The output shape of `last_hidden_state` is: [batch_size, sequence_length, embedding_dimension]


Where:
- `batch_size`: number of inputs in a batch
- `sequence_length`: number of tokens per input
- `embedding_dimension`: typically 768 for DistilBERT

We use `torch.no_grad()` to disable gradient calculations (since we’re just extracting values, not training).


### 💡 Apply to All Data

Let’s now compute the hidden states for the entire dataset. We’ll use `map()` to apply our `get_hidden_state()` function to every example.
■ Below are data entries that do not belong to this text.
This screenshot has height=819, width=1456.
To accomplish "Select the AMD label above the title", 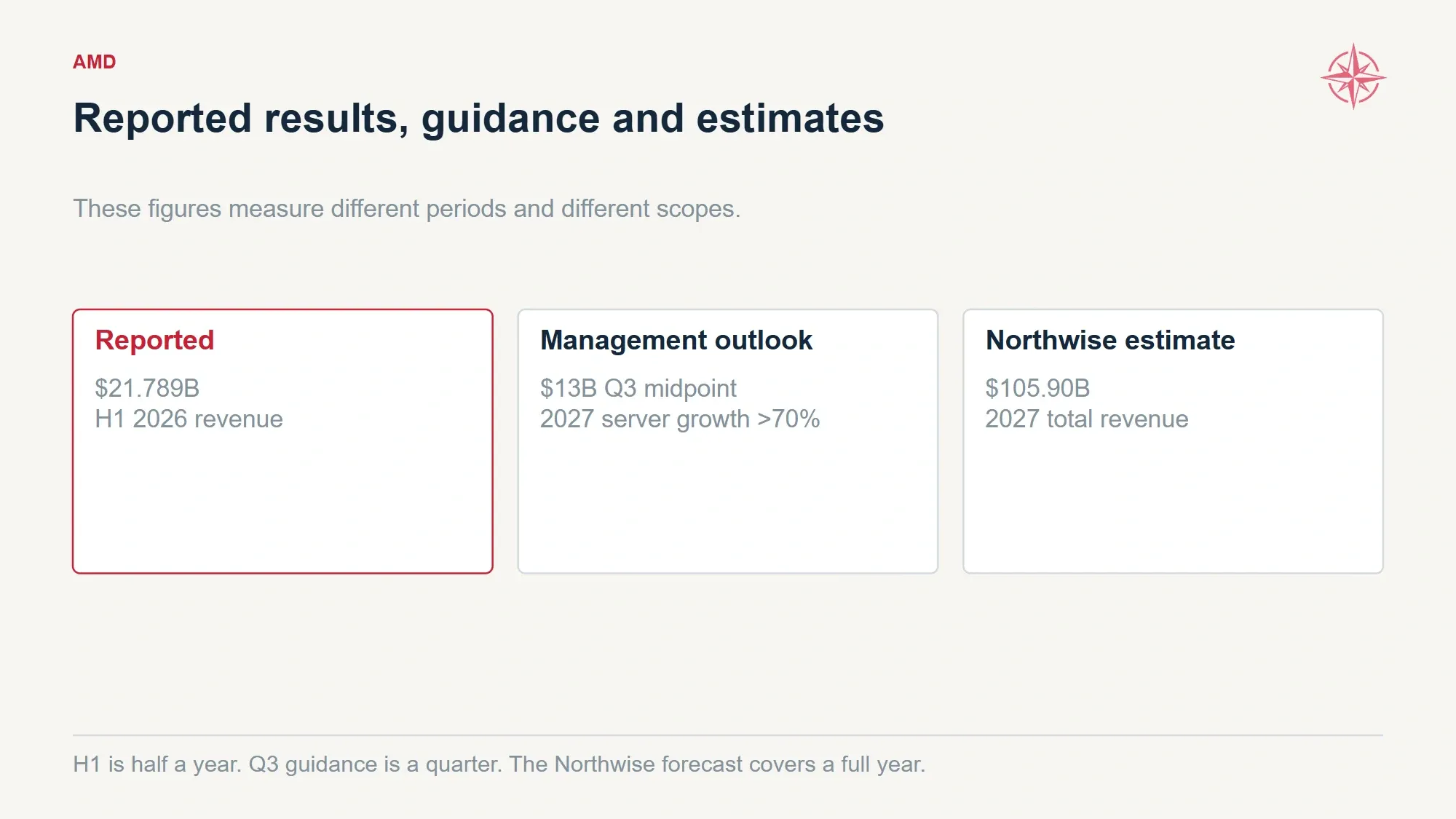I will [95, 62].
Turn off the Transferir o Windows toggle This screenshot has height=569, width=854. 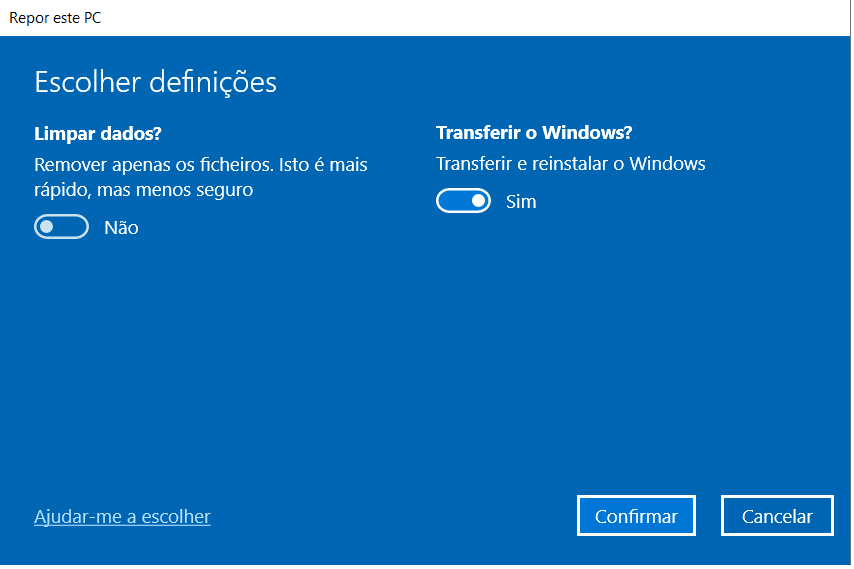tap(463, 200)
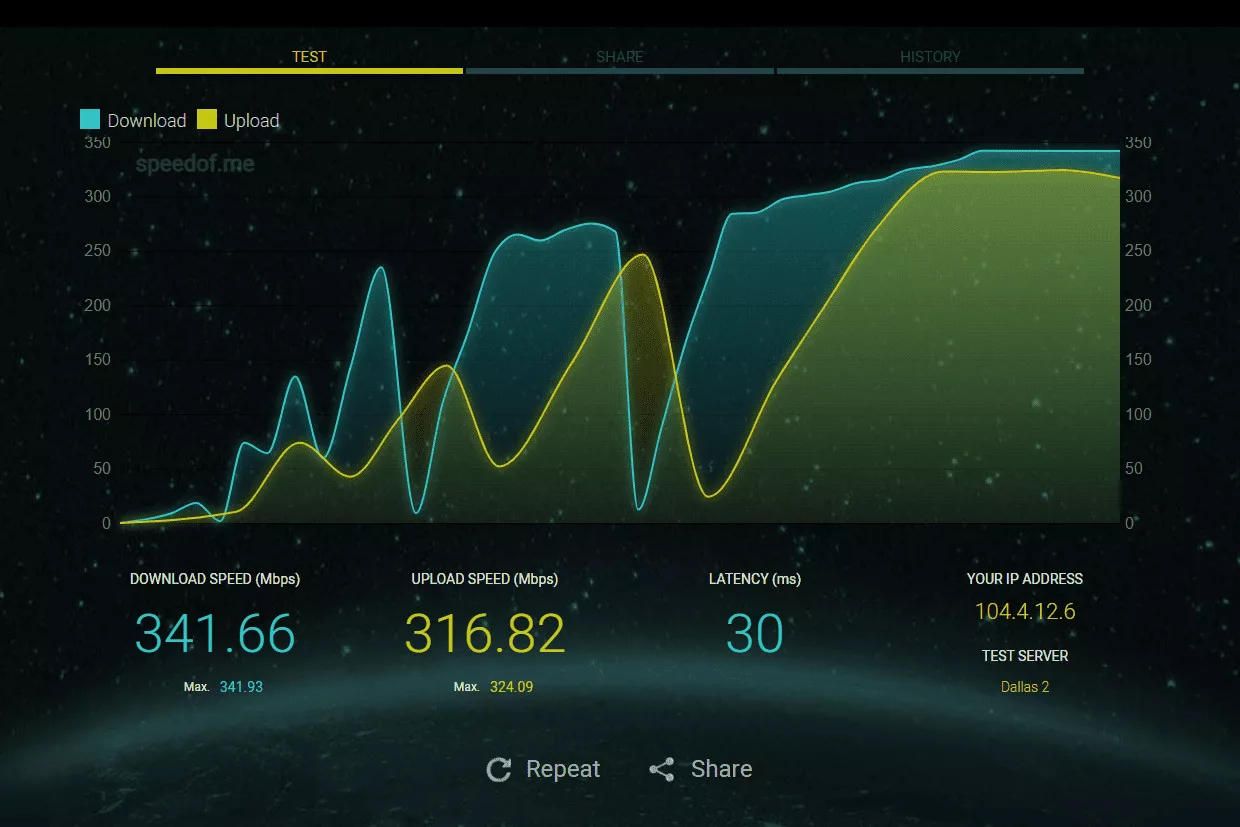Screen dimensions: 1240x827
Task: Open the HISTORY tab
Action: 930,57
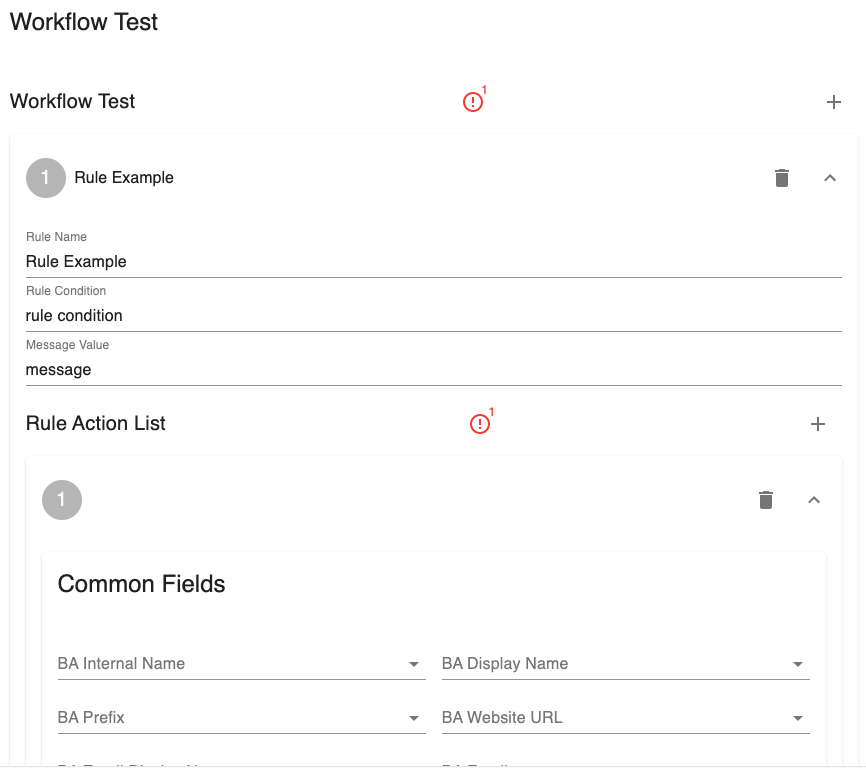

> This creates a new column called `hidden_state` in each dataset split.

🔄 Prepare Dataset for PyTorch

Before applying the model, we need to convert the dataset columns into PyTorch tensors.


In [None]:
# Convert key columns to torch.Tensor for compatibility with model input
emotionsDatasetEncoded.set_format("torch", columns=["input_ids", "attention_mask", "label"])

# Confirm new format
emotionsDatasetEncoded

In [None]:
# 📌 Print a training example's inputs and label
print("📜 Text Example:", emotionsDatasetEncoded['train']['text'][0])
print("🏷️ Label:", emotionsDatasetEncoded['train']['label'][0])
print("🔢 Input IDs:", emotionsDatasetEncoded['train']['input_ids'][0])
print("🎭 Attention Mask:", emotionsDatasetEncoded['train']['attention_mask'][0])

Let’s apply `get_hidden_state()` to all examples using `batched=True` for faster performance.

> ⏱️ **Note**: Running the next cell on CPU can be slow. GPU acceleration is highly recommended.


In [None]:
# Apply hidden state extraction to all dataset splits using batched processing
emotionsDatasetEncoded= emotionsDatasetEncoded.map(get_hidden_state, batched=True)

# Show structure
emotionsDatasetEncoded

🧠 `batch_size=None` here means that the dataset library used its default value, which is `batch_size=1000` during the `map()` operation.

This batch size is used when applying our custom function (like `get_hidden_state`) across examples.


🚀 Each example now includes a new hidden_state vector — a numerical representation of its text, ready for downstream tasks like classification.

📌 We confirm that the dataset now contains hidden representations (hidden_state) alongside the raw and tokenized text.

In [None]:
# View available columns in the tokenized dataset
print("🧾 Column Names:", emotionsDatasetEncoded.column_names)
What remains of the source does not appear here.